The finance director of Widnor Co has been looking to improve the company’s working capital management. Widnor Co has revenue from credit sales of $26,750,000 per year and although its terms of trade require all credit customers to settle outstanding invoices within 40 days, on average customers have been taking longer. Approximately 1% of credit sales turn into bad debts which are not recovered.
Trade receivables currently stand at $4,458,000 and Widnor Co has a cost of short-term finance of 5% per year.

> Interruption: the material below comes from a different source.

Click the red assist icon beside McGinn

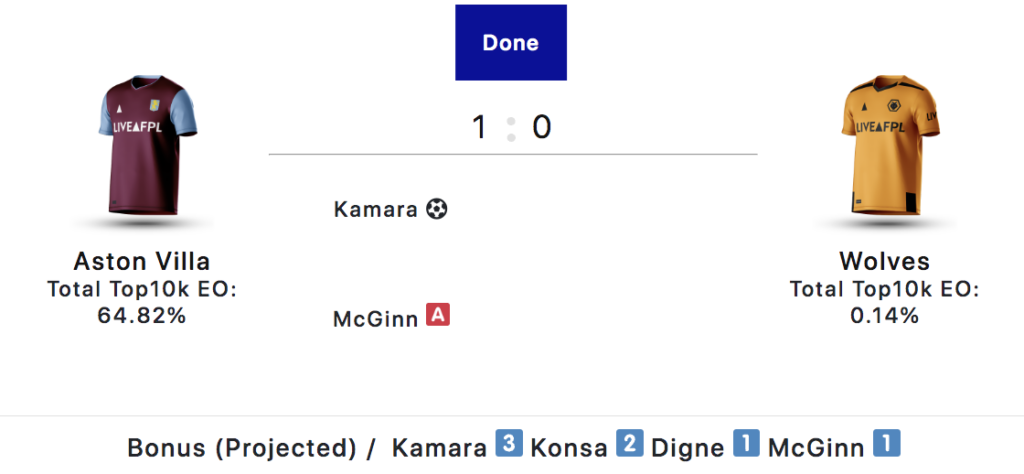(438, 315)
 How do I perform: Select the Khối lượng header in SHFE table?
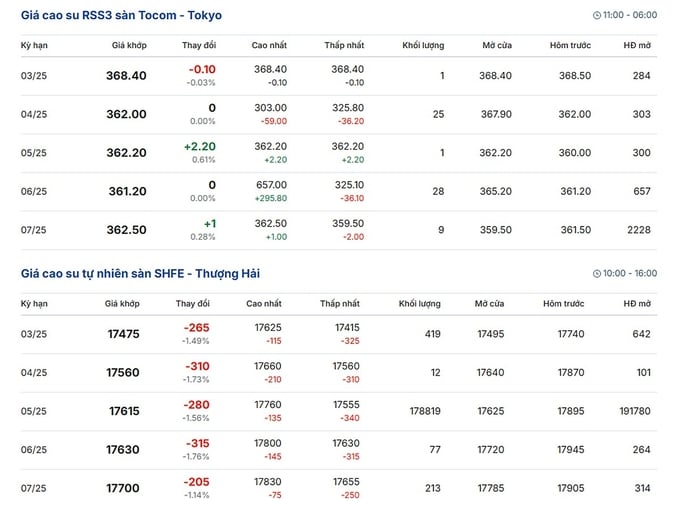click(x=419, y=304)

The finance director is considering a proposal from a factoring company, Nokfe Co, which was invited to tender to manage the sales ledger of Widnor Co on a with-recourse basis. Nokfe Co believes that it can use its expertise to reduce average trade receivables days to 35 days, while cutting bad debts by 70% and reducing administration costs by $50,000 per year. A condition of the factoring agreement is that the company would also advance Widnor Co 80% of the value of invoices raised at an interest rate of 7% per year. Nokfe Co would charge an annual fee of 0·75% of credit sales.
Assume that there are 360 days in each year.
Required:
(a) Advise whether the factor’s offer is financially acceptable to Widnor Co. (7 marks)
(b) Briefly discuss how the creditworthiness of potential customers can be assessed. (3 marks)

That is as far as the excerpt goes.